◆ INSTRUCTIONS FOR THE TASK ◆
Your output should consist solely of the lines from the one holding "Switch to the 宠物列表 tab" to the end of the records below, inclusive, reproduced exactly and free of pictures.
Start of DATASET CONTENT
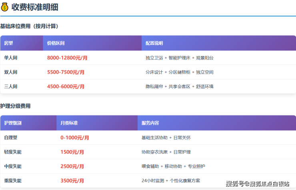Viewport: 296px width, 190px height.
Task: Select the 重度失能 row label
Action: (x=13, y=181)
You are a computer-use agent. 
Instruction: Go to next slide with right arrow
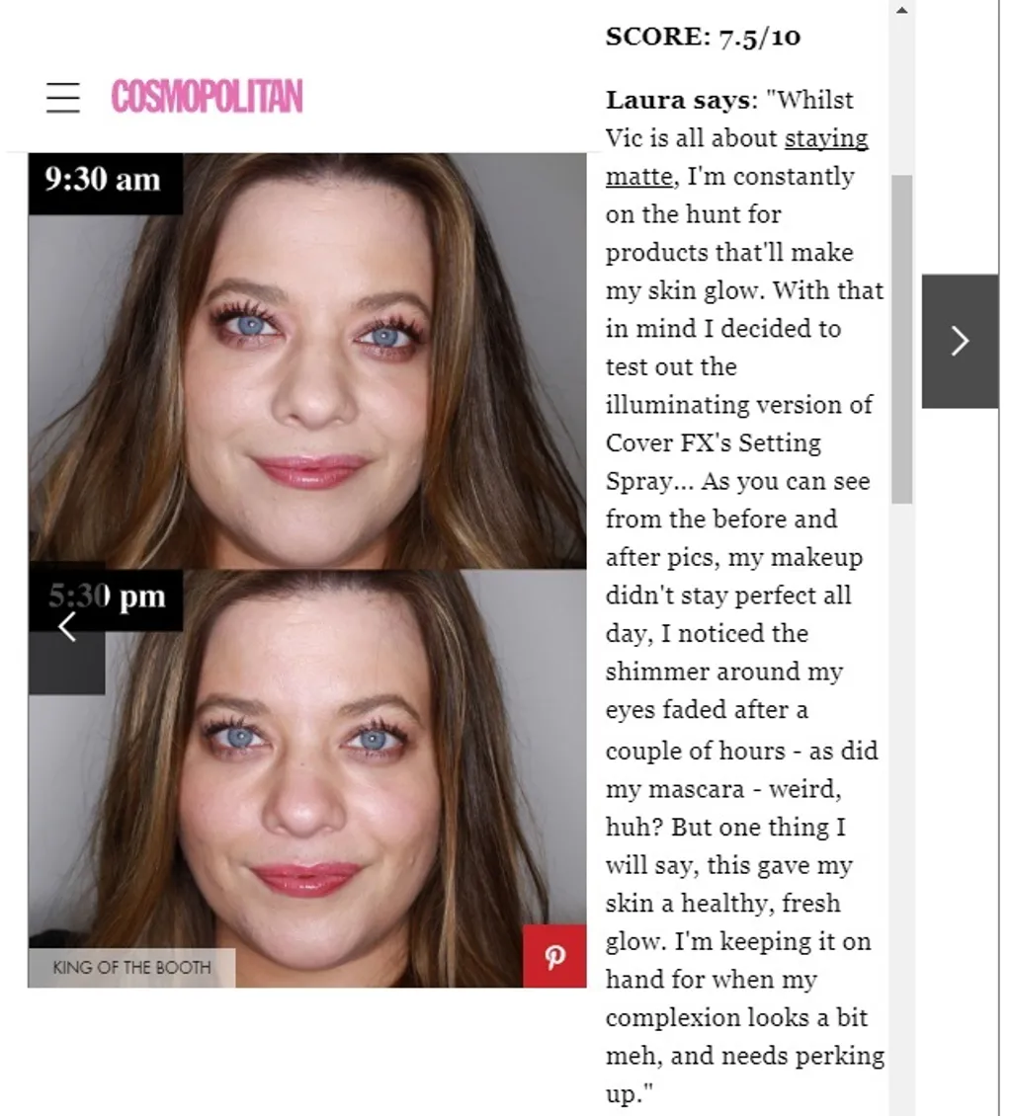(960, 341)
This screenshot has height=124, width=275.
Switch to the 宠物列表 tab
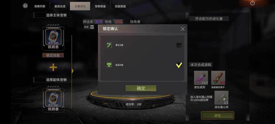click(x=40, y=6)
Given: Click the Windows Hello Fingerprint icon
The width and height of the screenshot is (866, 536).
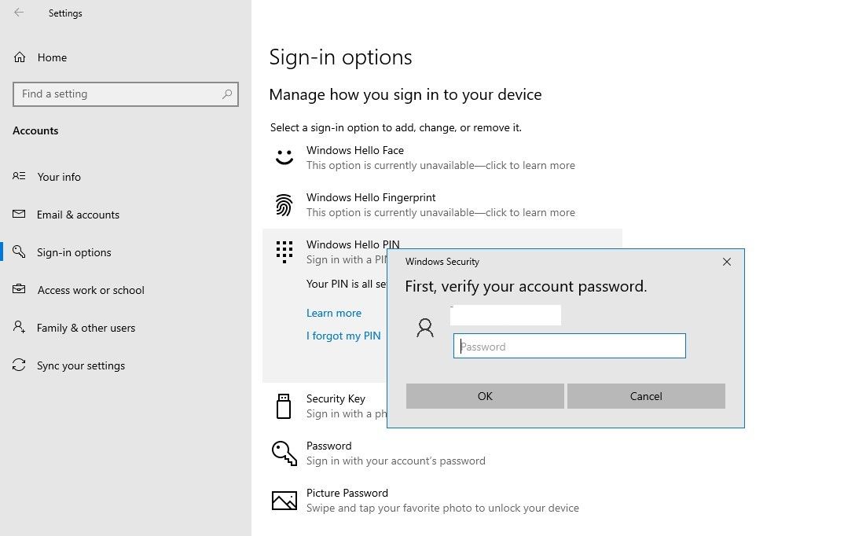Looking at the screenshot, I should point(284,205).
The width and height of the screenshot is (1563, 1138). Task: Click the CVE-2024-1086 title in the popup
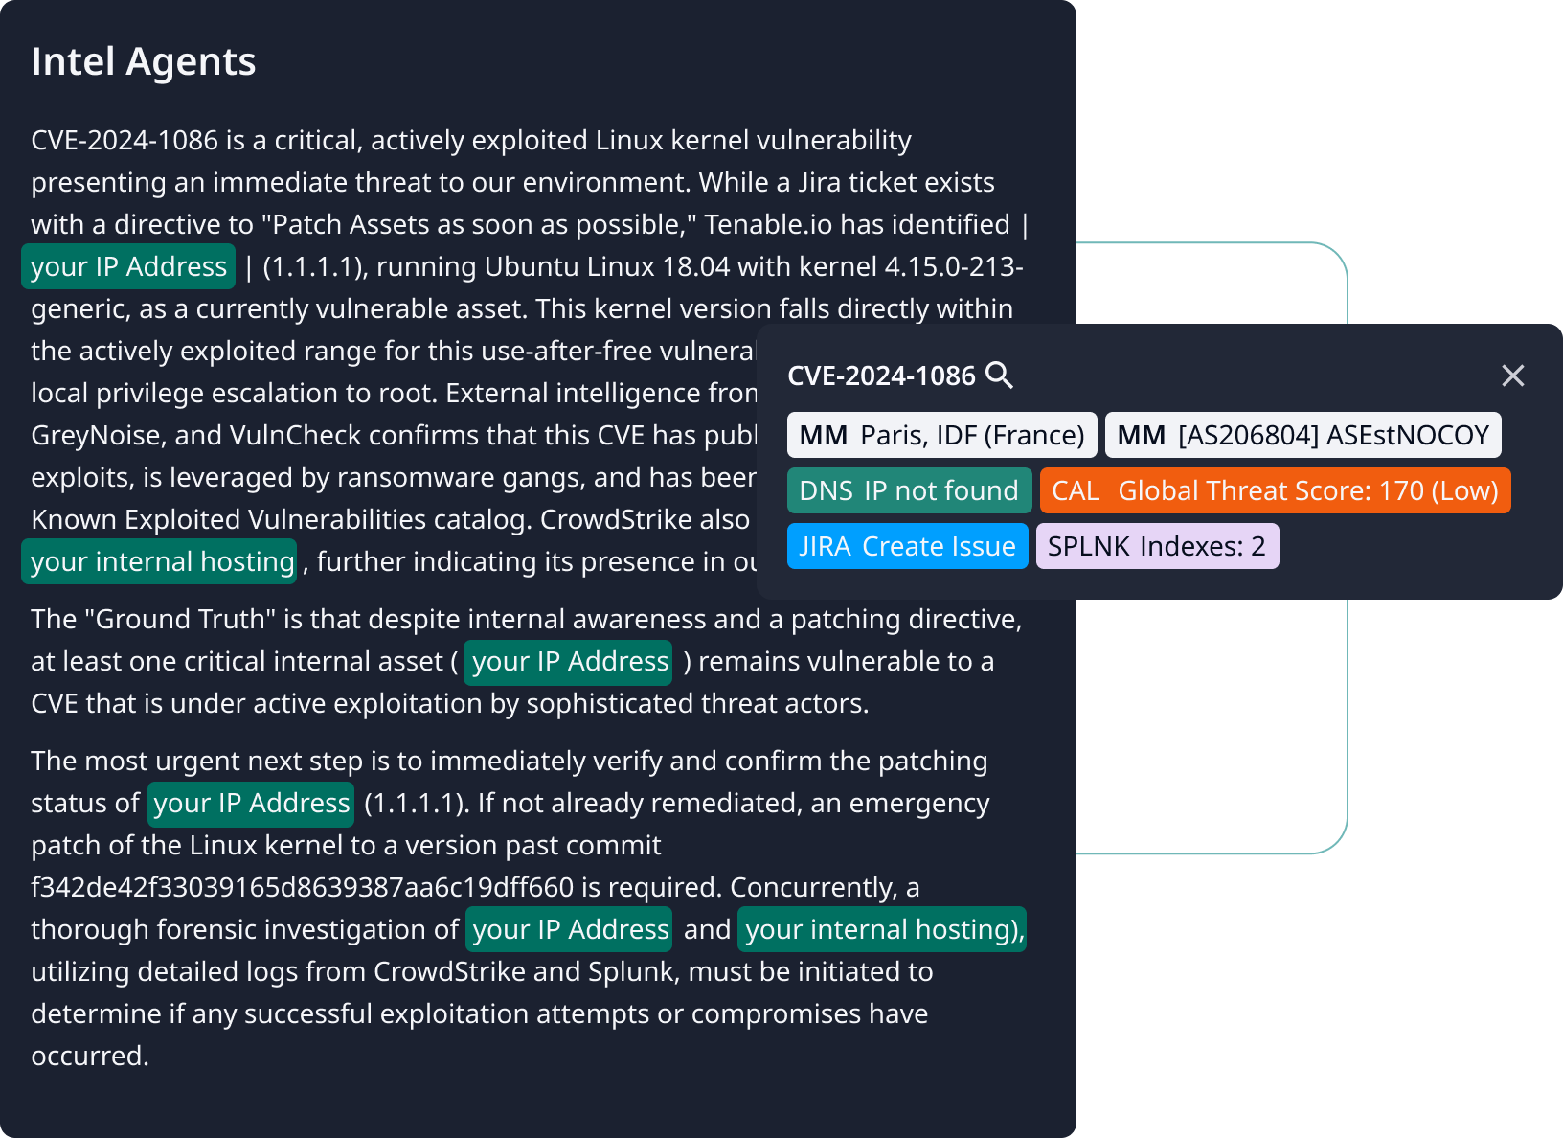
End of DATASET CONTENT
◆ EXERCISE RESPONSE ◆
Switch to the 宠物列表 tab
click(x=40, y=6)
Given: Click the Windows Hello Fingerprint icon
The width and height of the screenshot is (866, 536).
Looking at the screenshot, I should point(284,205).
The width and height of the screenshot is (1563, 1138). Task: Click the CVE-2024-1086 title in the popup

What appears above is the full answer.